# When did this tradition begin?



## japanilainen

Hei!

I have this elderly person whom I talk to, and I do my best to speak clear Finnish. I read with interest that Finns watch "Tuntematon Sotilas" during itsenäisyyspäivä, and I got interested in whether it is a long tradition. So I want to ask her when such tradition started and if she remembers watching it and enjoying it as a young person.

So my question is: "When did the tradition of watching Tuntematon Sotilas on TV in Itsenäisyyspäivä begin?" "Have you watched the movie?" "Do you like watching it?"

Milloin aikaa perinne katsella tuntematon sotilasta tv:sta itsenäisyyspäivällä? Onko sinä katsonut siitä? Pidätkö katsolla siitä?

Thank you so much 

P.S. If any of you knows the answer to my question, I'd be glad to hear


----------



## Grumpy Old Man

Finnish first: Your sentences are grammatically incorrect but intelligible. Congratulations! I'll try to improve them a little: _Milloin alkoi/syntyi perinne katsoa "Tuntematon sotilas" televisiosta itsenäisyyspäivänä? Oletko sinä katsonut sitä/ nähnyt sen? Pidätkö sen katselemisesta?_

I would probably avoid "perinne" and simply ask: _Milloin "Tuntematonta sotilasta" alettiin näyttää televisiossa itsenäisyyspäivänä? _

I can't remember how many years ago YLE started the tradition, but it wasn't ages ago. Maybe about 6 or 10 years ago, I think. Before that, the movie was shown irregularly and it was not always on December 6.

Perhaps someone else knows the exact year.

GOM


----------



## japanilainen

Thank you so much  And I am glad that my language skills have improved a little.

But I was surprised that it's not quite long! I kind of assumed this "tradition", as it were, dates back to 1950's, since the movie is pretty old too.


----------



## Grumpy Old Man

japanilainen said:


> But I was surprised that it's not quite long! I kind of assumed this "tradition", as it were, dates back to 1950's, since the movie is pretty old too.


First of all, in your original post you have the inflected form _sotilas*ta*_, which is correct even though I used the original title in my reply. 

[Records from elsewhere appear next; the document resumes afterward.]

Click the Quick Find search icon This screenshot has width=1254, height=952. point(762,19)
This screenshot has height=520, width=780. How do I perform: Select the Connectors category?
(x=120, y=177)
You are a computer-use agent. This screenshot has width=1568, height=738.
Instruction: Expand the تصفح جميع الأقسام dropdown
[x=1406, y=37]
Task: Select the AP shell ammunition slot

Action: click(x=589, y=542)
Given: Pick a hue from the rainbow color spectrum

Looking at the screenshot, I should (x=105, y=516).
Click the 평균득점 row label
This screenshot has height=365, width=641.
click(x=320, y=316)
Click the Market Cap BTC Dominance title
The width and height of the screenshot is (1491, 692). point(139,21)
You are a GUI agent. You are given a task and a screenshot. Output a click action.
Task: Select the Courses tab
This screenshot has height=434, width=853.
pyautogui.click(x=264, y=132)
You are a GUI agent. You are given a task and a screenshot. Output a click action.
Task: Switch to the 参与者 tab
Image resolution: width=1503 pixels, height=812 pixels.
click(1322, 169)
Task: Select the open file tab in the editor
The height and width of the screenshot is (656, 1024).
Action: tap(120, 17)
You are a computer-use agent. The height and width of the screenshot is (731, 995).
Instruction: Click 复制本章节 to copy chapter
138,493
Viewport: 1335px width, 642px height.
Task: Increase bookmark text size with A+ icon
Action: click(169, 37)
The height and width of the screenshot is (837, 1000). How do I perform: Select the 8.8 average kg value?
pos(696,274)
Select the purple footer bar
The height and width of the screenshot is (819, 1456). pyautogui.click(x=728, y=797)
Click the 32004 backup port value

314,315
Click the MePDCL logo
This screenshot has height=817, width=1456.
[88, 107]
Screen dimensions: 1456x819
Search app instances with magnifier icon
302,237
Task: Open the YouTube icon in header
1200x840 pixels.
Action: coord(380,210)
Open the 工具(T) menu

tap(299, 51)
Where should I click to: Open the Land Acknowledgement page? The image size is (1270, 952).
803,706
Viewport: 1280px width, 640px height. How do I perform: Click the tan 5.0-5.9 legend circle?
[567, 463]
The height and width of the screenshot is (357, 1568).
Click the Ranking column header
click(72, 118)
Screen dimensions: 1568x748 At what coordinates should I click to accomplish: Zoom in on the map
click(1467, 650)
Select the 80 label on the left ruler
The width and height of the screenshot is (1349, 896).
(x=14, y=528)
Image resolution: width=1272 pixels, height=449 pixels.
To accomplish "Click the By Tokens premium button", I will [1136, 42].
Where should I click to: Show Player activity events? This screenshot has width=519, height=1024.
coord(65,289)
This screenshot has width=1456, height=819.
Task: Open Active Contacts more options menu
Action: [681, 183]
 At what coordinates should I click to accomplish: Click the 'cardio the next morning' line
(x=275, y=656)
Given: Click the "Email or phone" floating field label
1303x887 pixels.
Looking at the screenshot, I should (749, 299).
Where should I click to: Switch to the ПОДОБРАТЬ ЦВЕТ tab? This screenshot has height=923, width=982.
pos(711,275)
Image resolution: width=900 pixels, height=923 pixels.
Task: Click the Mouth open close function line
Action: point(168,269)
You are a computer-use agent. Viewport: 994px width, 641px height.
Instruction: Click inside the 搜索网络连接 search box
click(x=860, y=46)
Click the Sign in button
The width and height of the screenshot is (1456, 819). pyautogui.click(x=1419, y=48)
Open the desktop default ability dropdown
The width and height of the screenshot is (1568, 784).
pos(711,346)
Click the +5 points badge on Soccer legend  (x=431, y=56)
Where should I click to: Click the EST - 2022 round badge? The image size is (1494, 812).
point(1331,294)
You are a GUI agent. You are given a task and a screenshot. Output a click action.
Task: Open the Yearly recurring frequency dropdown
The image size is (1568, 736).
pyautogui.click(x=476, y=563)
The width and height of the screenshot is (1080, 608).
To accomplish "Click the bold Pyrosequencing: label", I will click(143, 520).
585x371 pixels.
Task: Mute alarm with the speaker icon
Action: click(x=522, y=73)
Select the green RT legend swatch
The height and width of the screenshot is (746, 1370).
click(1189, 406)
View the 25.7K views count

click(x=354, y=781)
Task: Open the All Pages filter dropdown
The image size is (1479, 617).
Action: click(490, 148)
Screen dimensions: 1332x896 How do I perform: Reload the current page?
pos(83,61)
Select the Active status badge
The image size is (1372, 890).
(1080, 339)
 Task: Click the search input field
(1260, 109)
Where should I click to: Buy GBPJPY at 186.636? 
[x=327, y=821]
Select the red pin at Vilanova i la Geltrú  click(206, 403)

The book was published in 1954 and filmed the next year. In the first few years after its release, the film made a lot of money in the cinemas and wasn't shown on TV at all. I don't remember when it was first aired on TV, but that probably didn't happen until the 70s.

I just checked the exact year the Independence Day tradition started. According to the Finnish Wikipedia it was the year 2000.

GOM


----------